Nigeria: 30 CSOs Oppose Exercise Crocodile Smile

A group of 30 civil society organisations (CSOs) has called on the Nigerian army to suspend its 2020 Operation Crocodile Smile exercise.

The army had announced that the annual exercise, which is traditionally conducted in the last quarter of the year, will hold between October 20 and December 31.

Spokesman for the army, Col. Sagir Musa, said that the Crocodile Smile VI will include cyber warfare exercises aimed at identifying, tracking and countering propaganda against the country.

But the CSOs said that launching such exercise during protests against police brutality was dangerous.

The CSOs are Centre for Democracy and Development (CDD West Africa), Enough is Enough (EIE), Partners for Electoral Reform (PER), Civil Society Legislative Advocacy Centre (CISLAC), Centre for Information, Technology and Development (CITAD), Yiaga Africa, Global Rights, Project Alert, Women Advocates Research and Documentation Centre (WARDC) and Paradigm Initiative.

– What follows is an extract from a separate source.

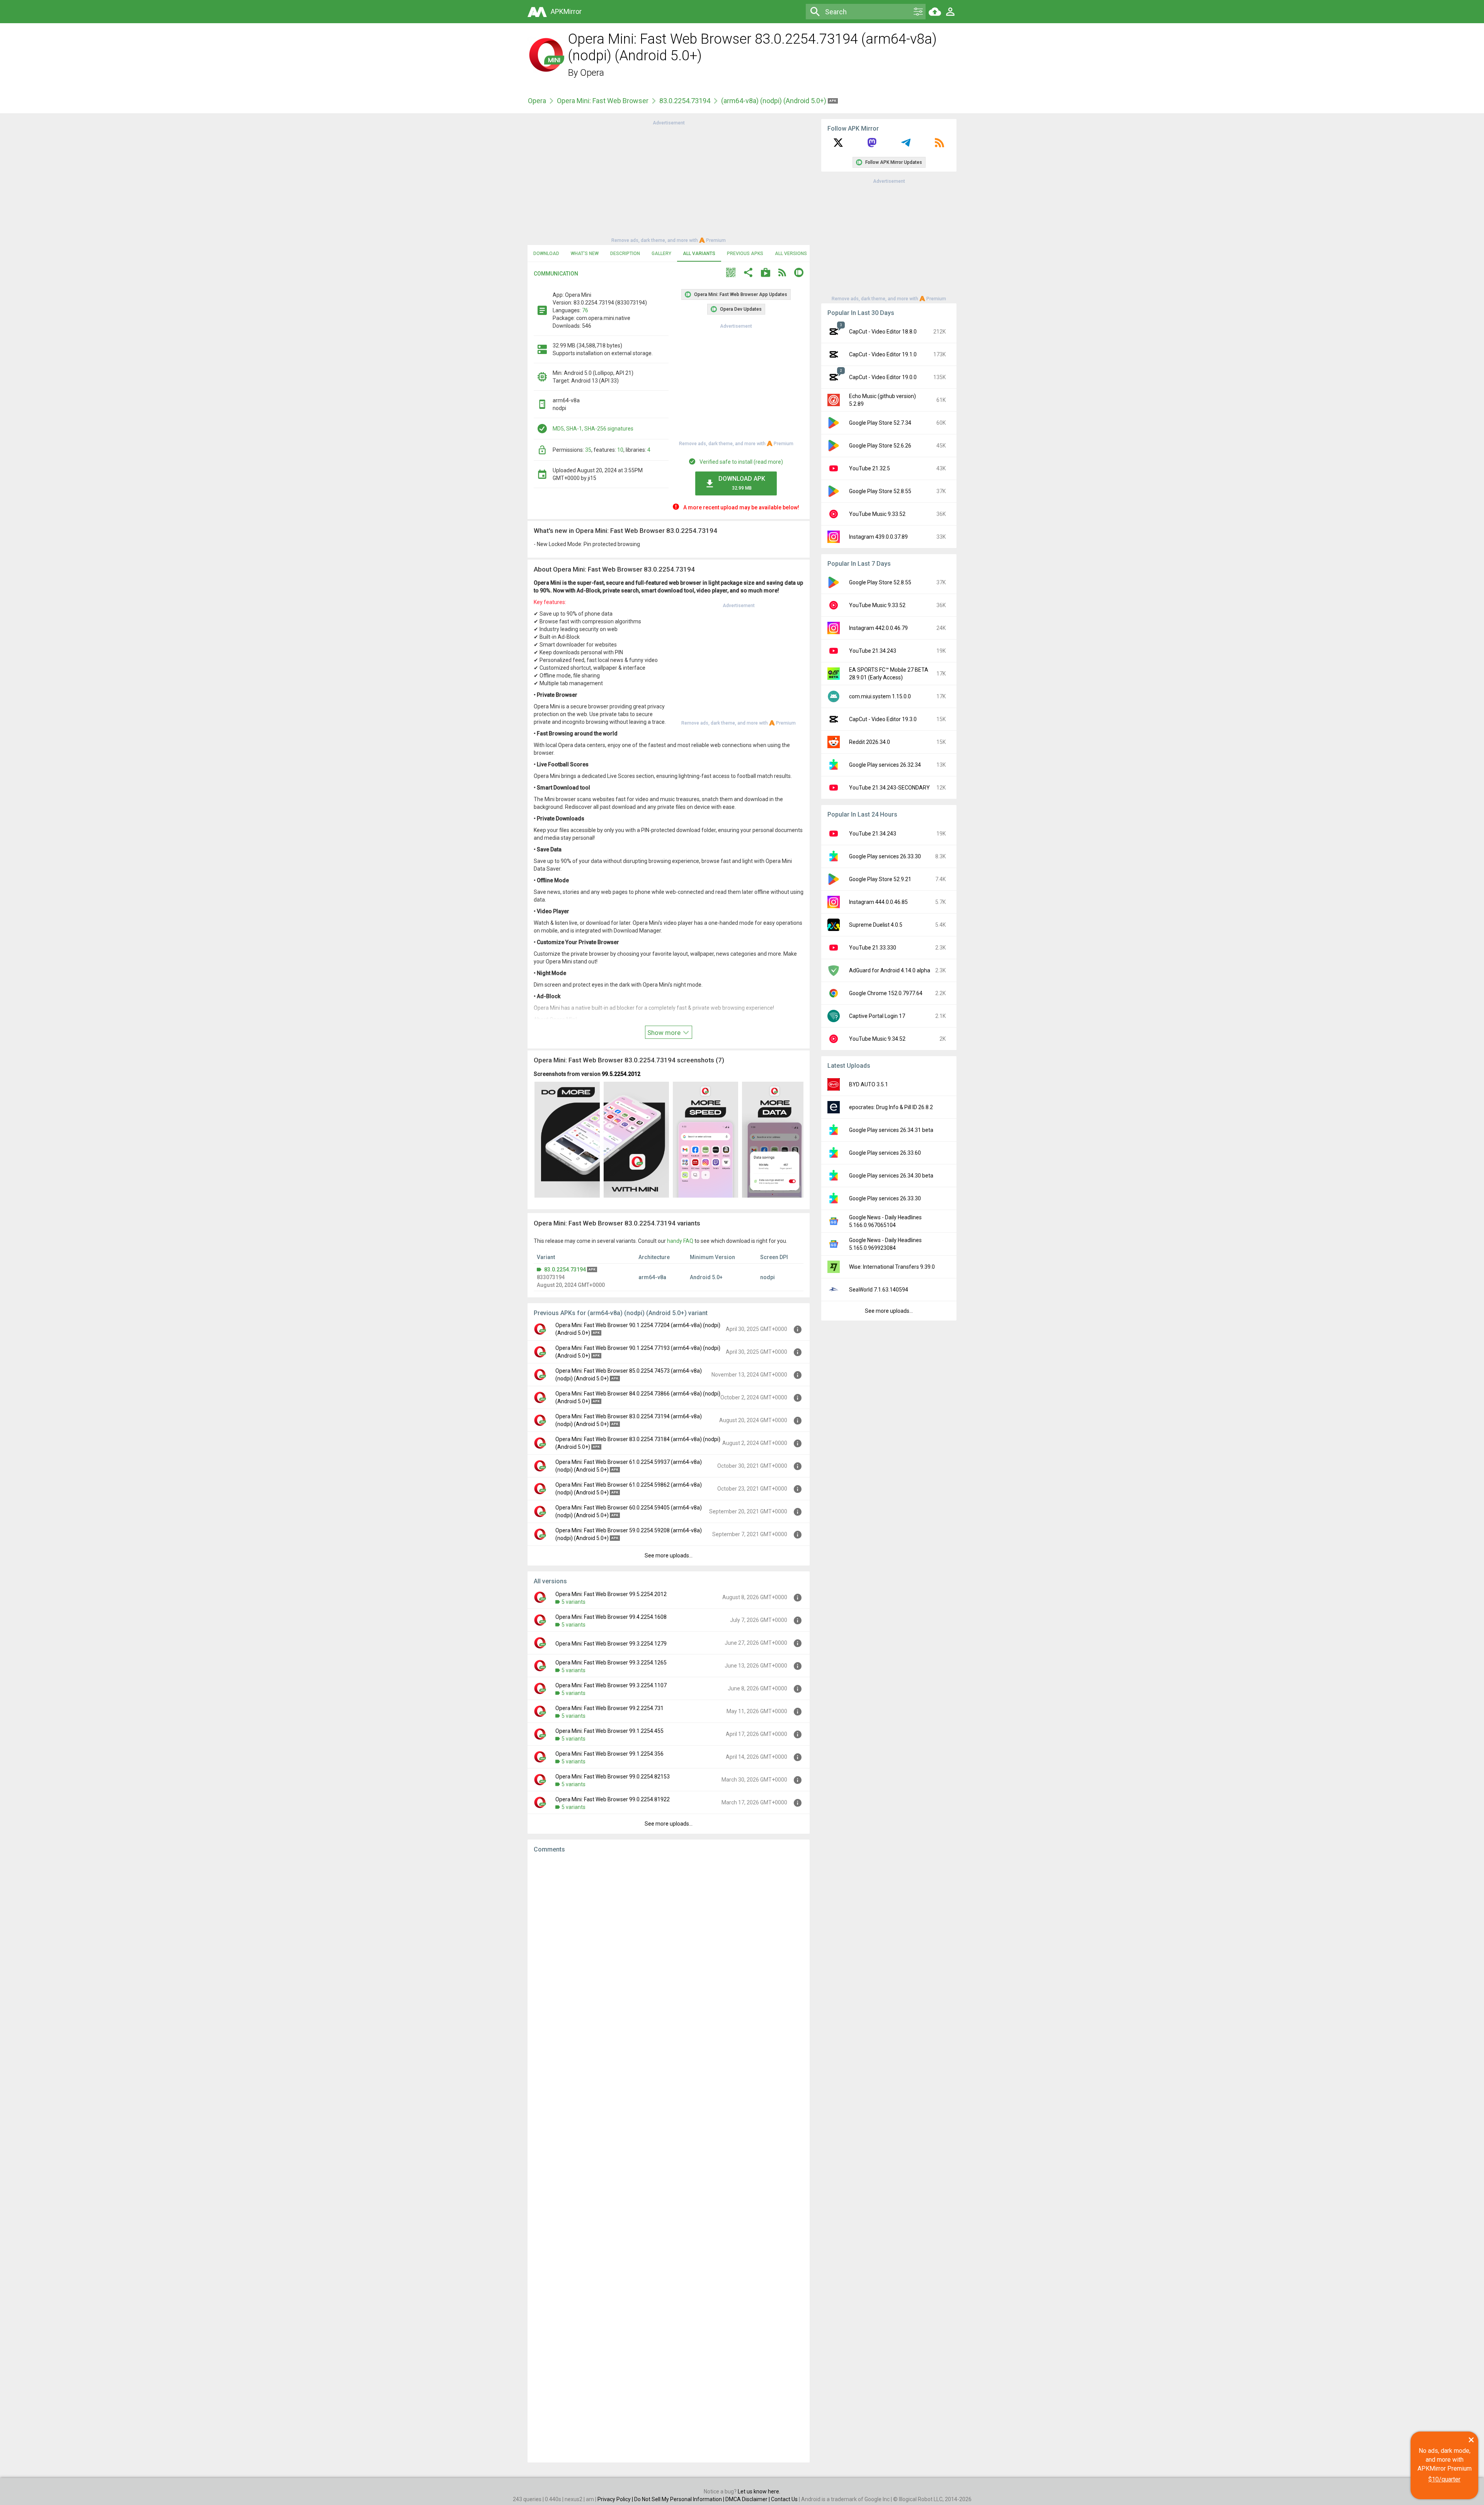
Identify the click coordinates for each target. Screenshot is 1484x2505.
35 (588, 450)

Others are Rule of Law and Accountability Centre (RULAAC), HEDA Resource Centre, African Centre for Media and Information Literacy (AFRICMIL), Community Life Project (CLP), Protest to Power (P2P), Social Action (SA), Take Back Nigeria Movement (TBN), Right to Know (R2K), Lawyers Alert, and Private and Public Development Centre (PPDC).

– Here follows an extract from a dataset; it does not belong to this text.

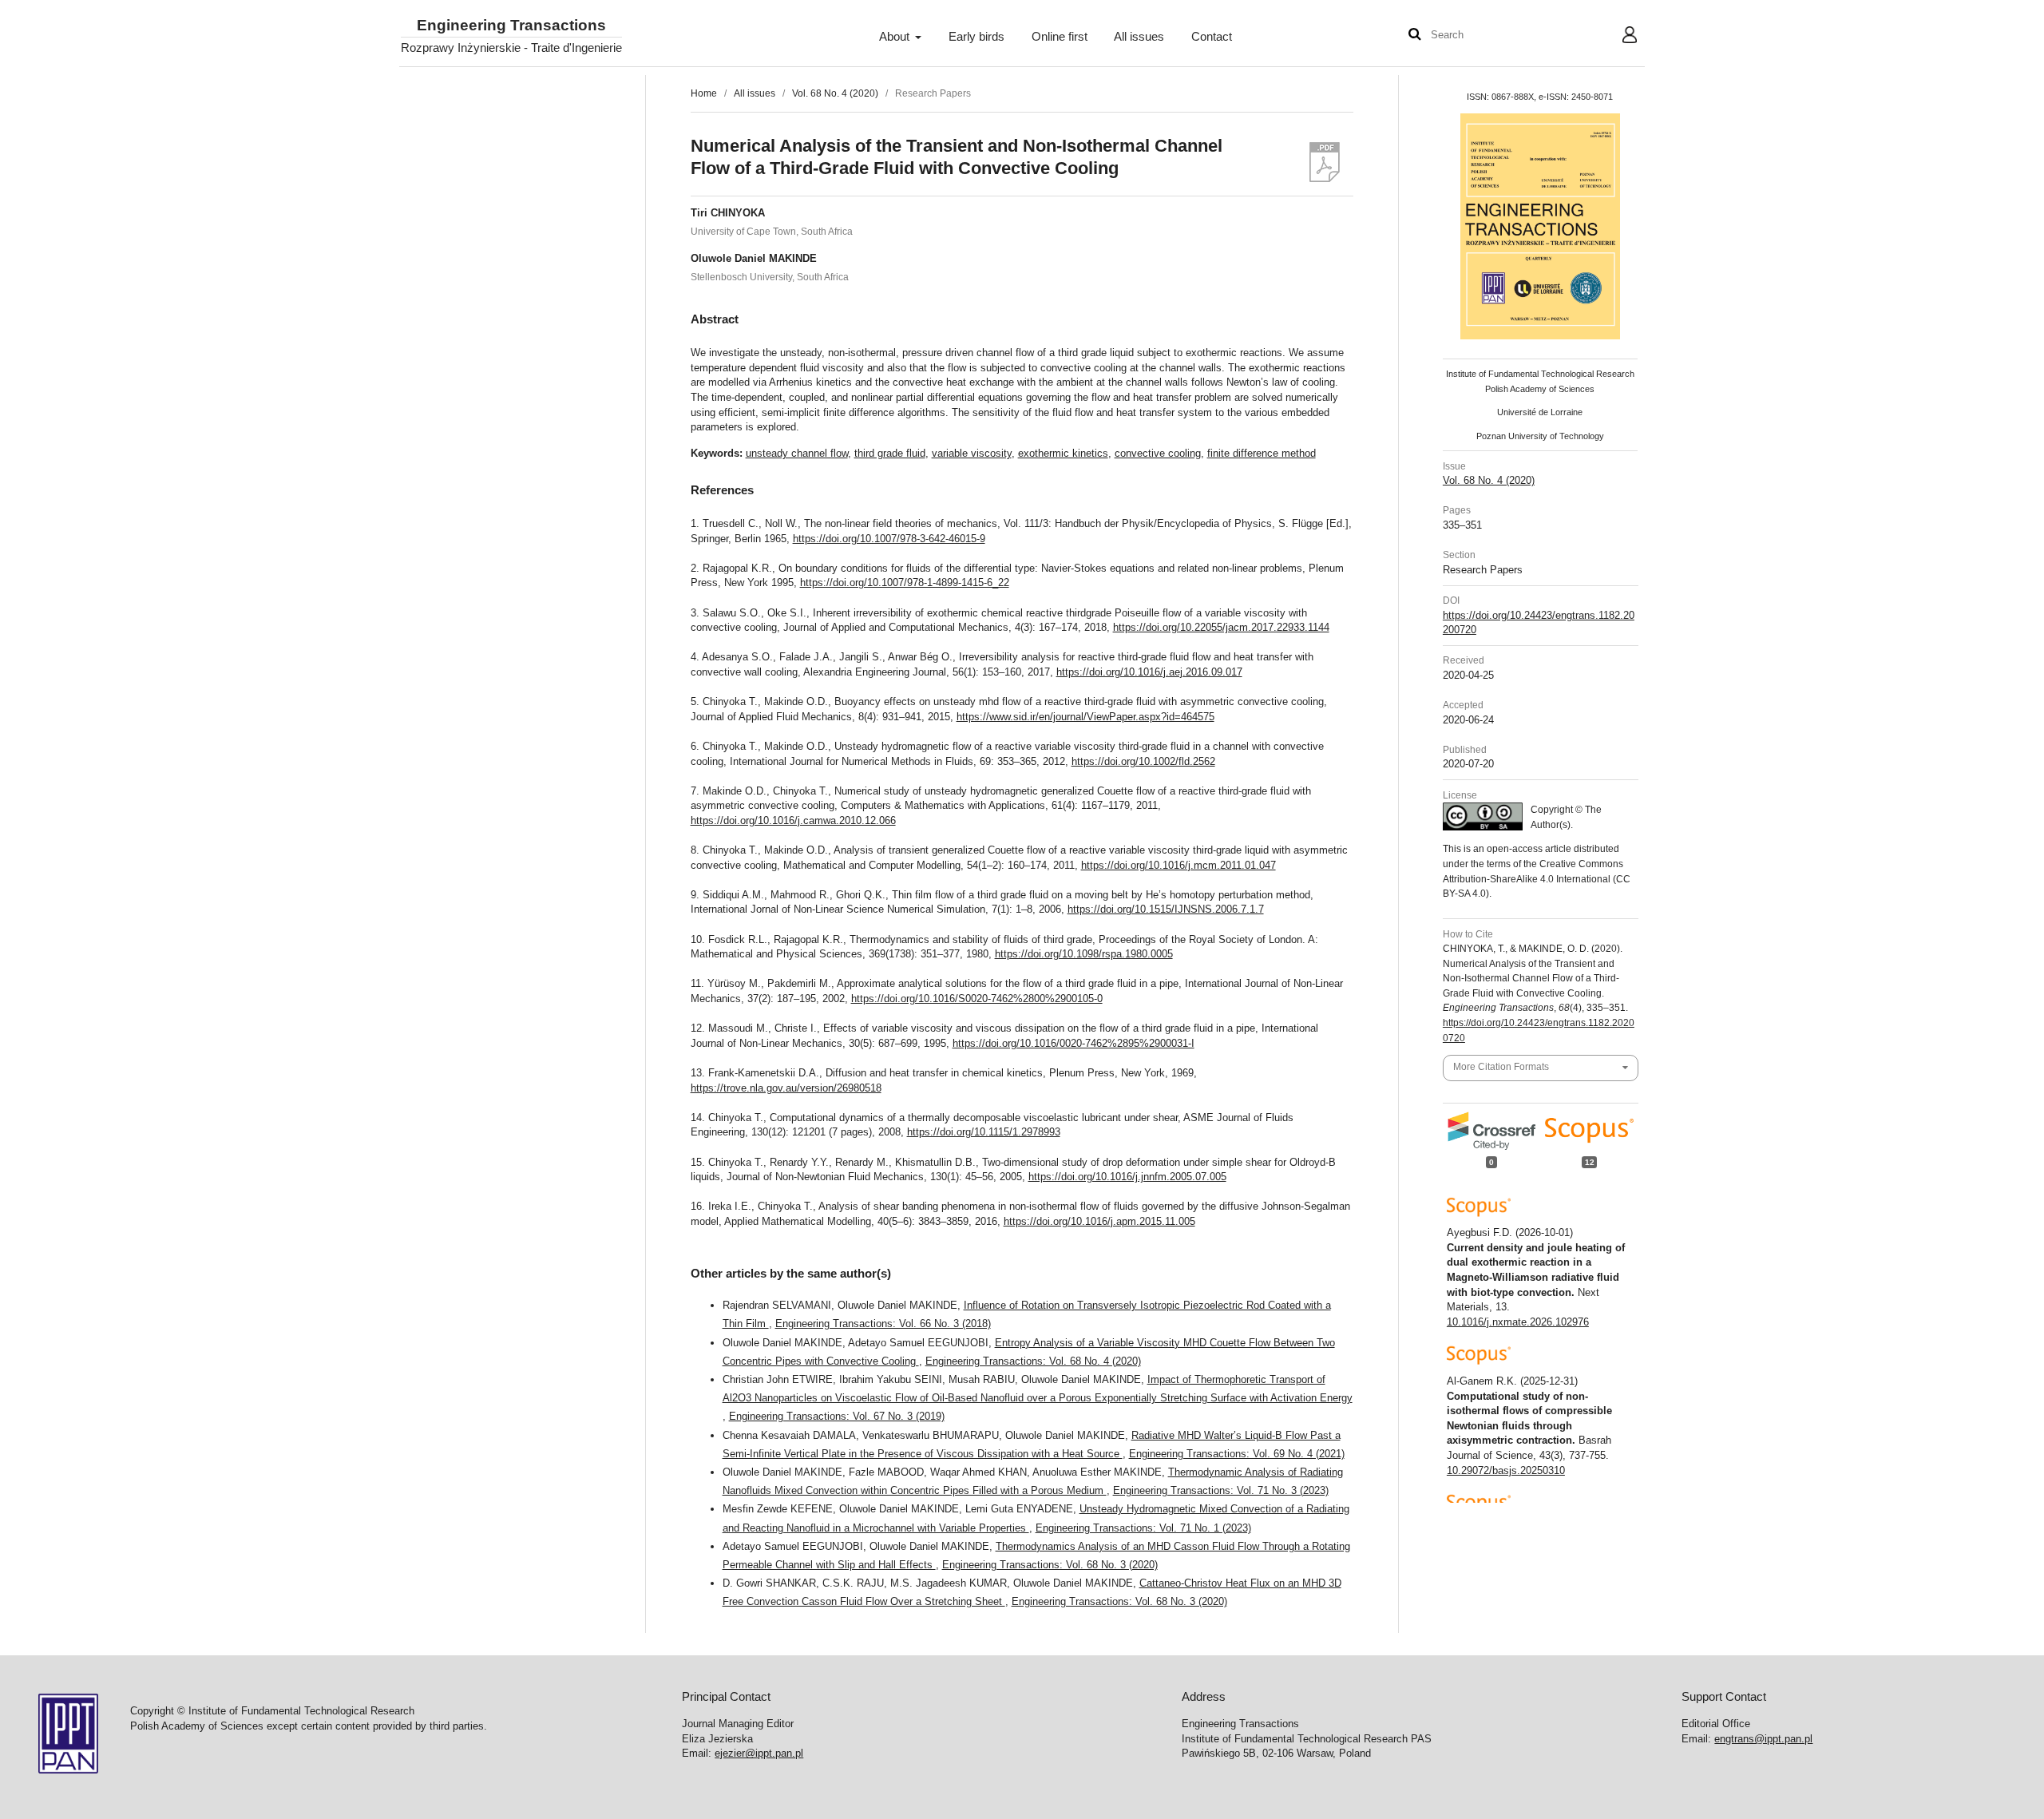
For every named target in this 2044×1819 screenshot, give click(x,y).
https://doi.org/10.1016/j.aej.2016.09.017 (1149, 672)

Also part of the coalition are South Saharan Social Development Organisation (SSSDO), Partners West Africa-Nigeria (PWA-Nigeria), Centre-LSD, Connected Development (CODE), Stakeholders Development Network (SDN), BUDGiT, CWCW Africa, Peering Advocacy and Advancement Centre in Africa (PAACA), Invictus Africa and Prisoners’ Rehabilitation and Welfare Action (PRAWA).

‘The military already said they are loyal to the president, not to the nation, and what they were simply saying is that they are prepared if the president is also prepared to crush the protesters’, Jaye Gaskia of TBN said at a press conference.

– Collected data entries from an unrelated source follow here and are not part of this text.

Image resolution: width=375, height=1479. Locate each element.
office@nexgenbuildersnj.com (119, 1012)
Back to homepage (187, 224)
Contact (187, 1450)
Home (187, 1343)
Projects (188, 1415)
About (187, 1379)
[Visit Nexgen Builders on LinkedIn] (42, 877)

‘That is unconstitutional. The military has no role in intervening in civilian matters because the state has not been overwhelmed.

‘There is no formal invitation from the civil authority to the military that they are overwhelmed.

‘The military is playing a dangerous game because we all know that anytime the military had made this kind of statement in the past, it always result to a Coup d’état so the government should also watch what the military is doing’.

Director of CDD, Idayat Hassan, said, ‘So far, we can confirm at least 13 persons have been extra judicially killed in the course of the peaceful protests…

‘In addition is the attack on peaceful assembly in eight states of Oyo, Lagos, Edo, Plateau, Anambra, FCT, Kano and Osun’.

She also said, ‘We reject in its entirety the move to draft in the military to quell the protests, even where there has been no violent conduct on the part of protesters.

‘The military should remain in their barracks and at their duty posts, defending the territorial integrity of the country, and not deployed in a dangerous anti-people and anti-democratic operation to crush a people who are exercising their right to freedom of association, freedom of expression, and freedom of assembly’.

Protests, with hashtag #EndSARS, were triggered by the alleged killing of a young man by operatives of the Special Anti-Robbery Squad (SARS) in Lagos State on 03 October.

SARS, which was specifically set up to fight robbery and kidnapping, has long been accused of harassment, unlawful arrests, torture and killings.

The police unit has been dissolved but protesters are demanding a complete reform of the police force.